The digital age has also made the mechanics of producing design faster, cleaner and more economical. But ideas are still about personal contemplation: living with a problem and discarding ideas until the right one presents itself. The rest is generally an academic process. Alfred Hitchcock, who would mastermind his films completely in storyboard form, loathed the process of physically making them.
Designers, great designers, eventually find themselves and their personality shine through their work like a fingerprint. They often seem to be intuitive, but actually that intuition comes from years of hard work and achieving an open mind to receive inspiration from anywhere and everywhere. Fernando Gutiérrez has acquired a modern traditionalist state of mind, and his work has a calm beauty often elevated to the sublime. He tends to use a limited palette of typefaces (ones that have proven themselves with honour and integrity over many years) and he allows images to express themselves, especially great photography or fine art. His work enhances the presence of these typefaces on the page rather than overwhelms them. In another’s hands, ego would no doubt get in the way, but not with Gutiérrez – he knows just how to hold back to create maximum effect.
This very magazine started its creative life in his hands, and he steered its graphic personality for 11 years. It still retains that legacy. For Gutiérrez, it doesn’t matter if it is a wine label, an exhibition catalogue, a major newspaper or a logo: all receive his obsessive passion. This was particularly evident during his time as creative director of Colors magazine, where he stripped back all extraneous elements in order to allow stunning reportage photography to become the hero.
Once an idea has crystallised and the time comes to realise it, Gutiérrez is still reluctant to execute work himself on the computer.
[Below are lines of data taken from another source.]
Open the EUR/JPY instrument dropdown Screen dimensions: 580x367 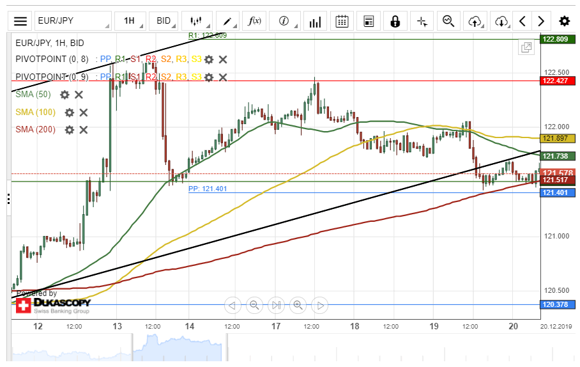tap(72, 21)
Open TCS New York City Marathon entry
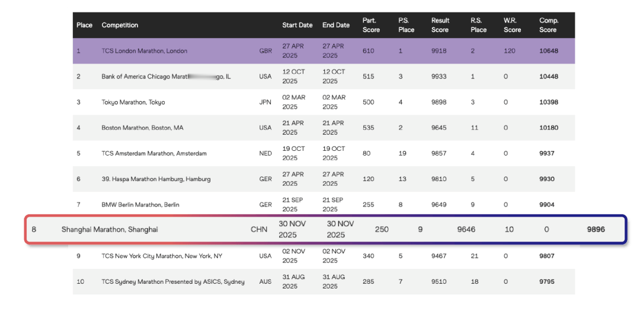The image size is (640, 317). (x=161, y=256)
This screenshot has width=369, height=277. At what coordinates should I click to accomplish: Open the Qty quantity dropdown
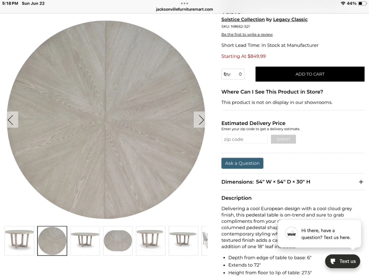click(x=233, y=74)
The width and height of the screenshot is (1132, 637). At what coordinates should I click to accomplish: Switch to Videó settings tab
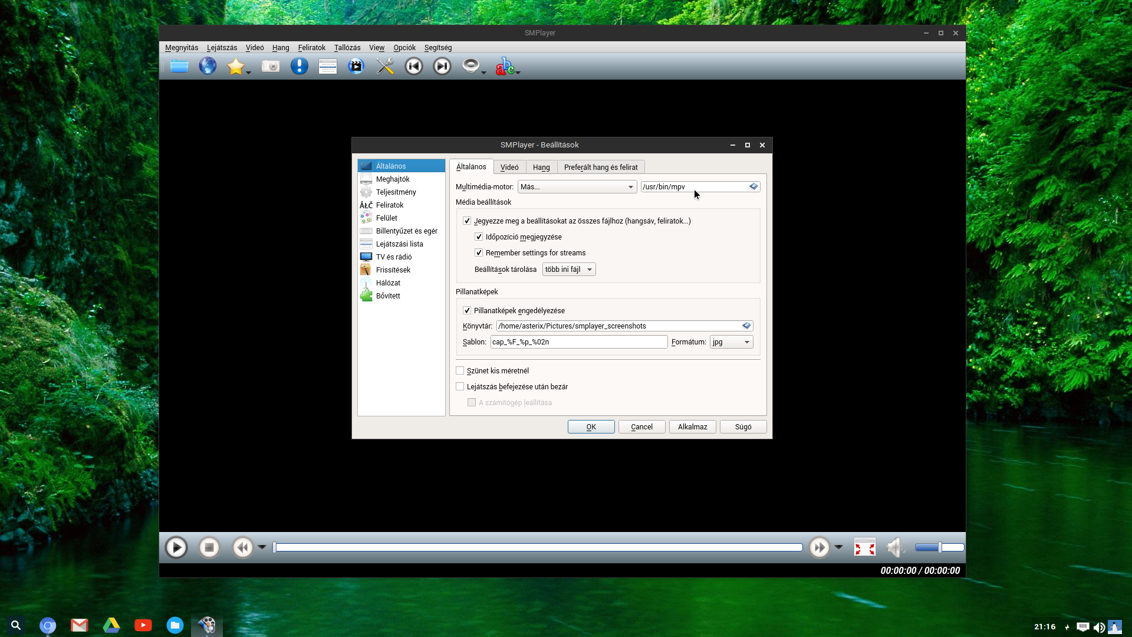(508, 166)
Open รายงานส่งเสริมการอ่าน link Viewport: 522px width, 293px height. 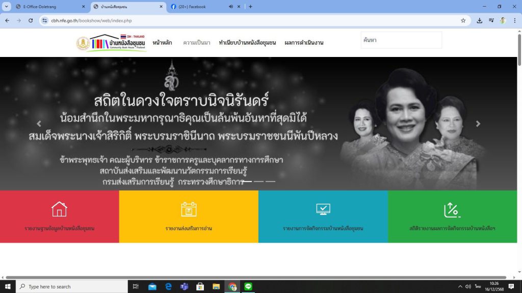pos(189,228)
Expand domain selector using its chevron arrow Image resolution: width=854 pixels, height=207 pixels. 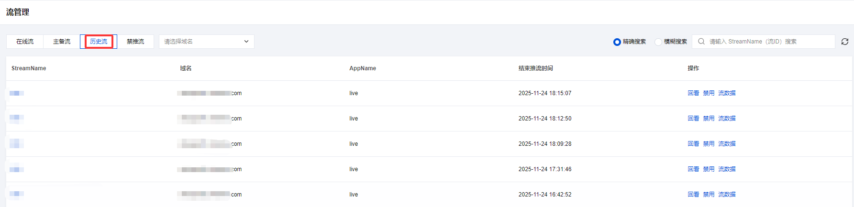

He prefers to direct his assistants, who work from his sketches, notes and discussions while he is mulling over the next design problem. He will, of course, oversee every detail, agonising over just the right typeface, colour, paper stock or what percentage of white space he wants. These are the things that excite him, and it shows in the final product.
As he is frequently away from his London-based studio, someone once asked where he is happiest working. His answer was simple: “wherever I happen to be”. He spends much of his time in hotel rooms, train stations, bars, clubs or sitting in airport terminals. There you’ll find him, as sartorially elegant as he was three decades ago, solving design problems with a notebook in hand – the very thing that a laptop can’t do.
The full list of new Royal Designers for Industry (RDI) are:
Fernando Gutiérrez RDI for raising awareness of challenging social and political issues through design, and for promoting the visual arts in the international cultural sector.
Richard Rogers RDI for his pioneering and influential approach to urban design and improving the quality of public spaces to create thriving and resilient cities.
Helen Storey RDI for pushing the boundaries of fashion and design and making challenging scientific concepts accessible to the public.
Neil Thomas RDI for excellence and innovation in structural design and for sustained ingenuity as a structural engineer in collaborations to create ground-breaking public art.
Regarded as the highest honour a designer can receive in the UK, an Honorary RDI award will also be given to a non-UK designer:
Gilles Clément Honorary RDI for his creative and progressive application of ecology and science to sustainable landscape design.
Commenting on the RDIs RSA Chief Executive Matthew Taylor said:
“The world’s greatest designers consistently challenge convention, discover new insights, and improve people’s lives. These five outstanding practitioners from different disciplines all share an inventive and unshakable commitment to educate, inform and enrich the public realm through design.”